Arts
On Exhibit: Guy Jones

The Surreal Logic of Guy Jones’ Madness
By Kelly MacConomy
Fans and patrons of the Art League, the Target Gallery and Del Ray Artisans will readily recognize the allegorical style and studious draftsmanship of longtime Torpedo Factory artist Guy Jones.
Guy’s preferred medium is pen and ink rendered on natural frames ranging from large mammal skulls and ginormous ostrich eggs to turtle shells and hollowed gourds. Surreality is limited only by the parameters of a finely tuned imagination and an open mind. And judging by the ooohs and ahhhs uttered by newcomers to Guy’s world, there’s nothing illogical in its surreal madness.

“The Guardian,” a typical Jones sculptural skull fantasy, draws you in and out of the imagery. One socket forms the supple breast to savage beak of a falcon while the other shapes a derby-donning gent’s slouching shoulder, as both meld into a grinning Cheshire Cat whose Tabby-striped tail swirls back up a nasal cavity caressing the portrait of a cragged, face-worn peasant woman sporting a babushka. Stepping into Guy’s third-floor studio is much like falling down the rabbit hole, arriving at Alice’s Adventures in Wonderland.
Guy’s deep understanding and appreciation of the natural world juxtaposed with the human condition comes largely from his studies with a Cherokee shaman. Guy is of Cherokee lineage. His spiritual kinship with nature and Native American traditions guide his pen with every stroke.

Guy exhibited his work last July at the Solo Show of the Art League Gallery: “Drawing Energy—The Logic of Madness.” In his review of that show, Washington Post art critic Mark Jenkins wrote, “Such combinations might not be the stuff of madness, but they are surely surreal. Jones gives dead things a new form of life, strange yet vital.”
This is visual expression that transforms the objective to its most subjective creativity.
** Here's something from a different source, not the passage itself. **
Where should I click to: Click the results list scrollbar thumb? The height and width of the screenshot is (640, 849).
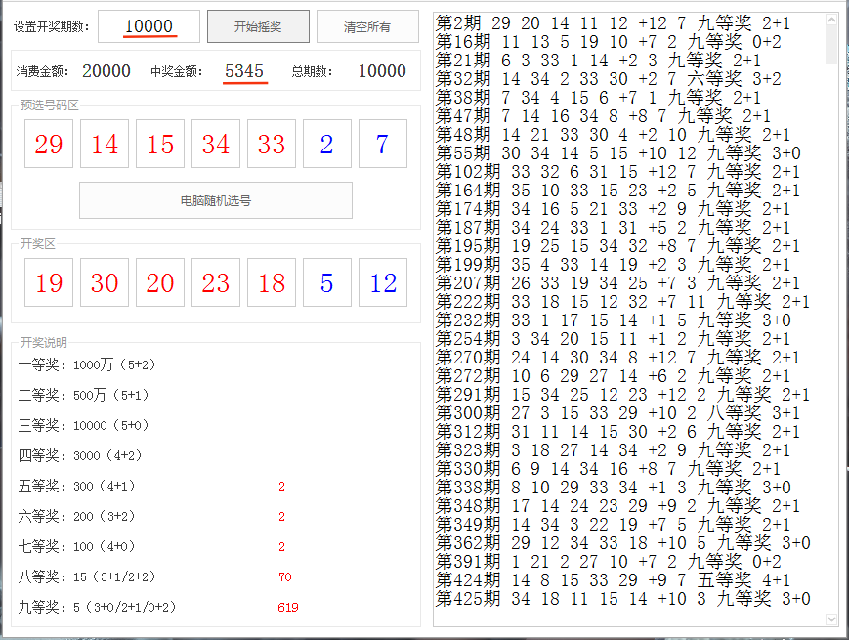[831, 44]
It is passionately defiant in the absence of color. Some might find the compositions crazy. But in a mad, mad world, Guy’s fantastical artistry is crazy like a fox.
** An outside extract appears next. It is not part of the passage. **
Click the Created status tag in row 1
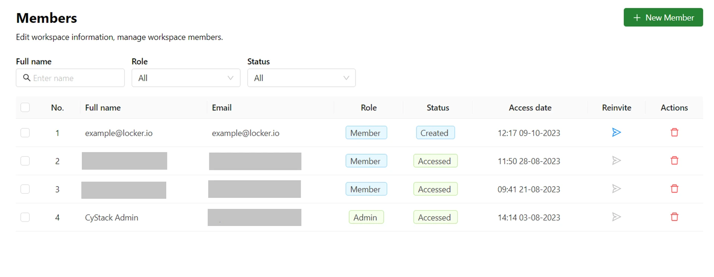[x=435, y=133]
Guy will next contribute to the 9th Annual March 150 Special Exhibit & Art Sale, March 9 through March 31, at the Torpedo Factory. He is a favorite exhibitor at these shows and his donated works, executed on square wood panels, are always the first to be snatched up at a bargain $150. (Guy’s work routinely sells for four figures.) Proceeds from the March 150 Special Exhibit & Art Sale benefit future exhibitions and programs at Target Gallery and the Art Center.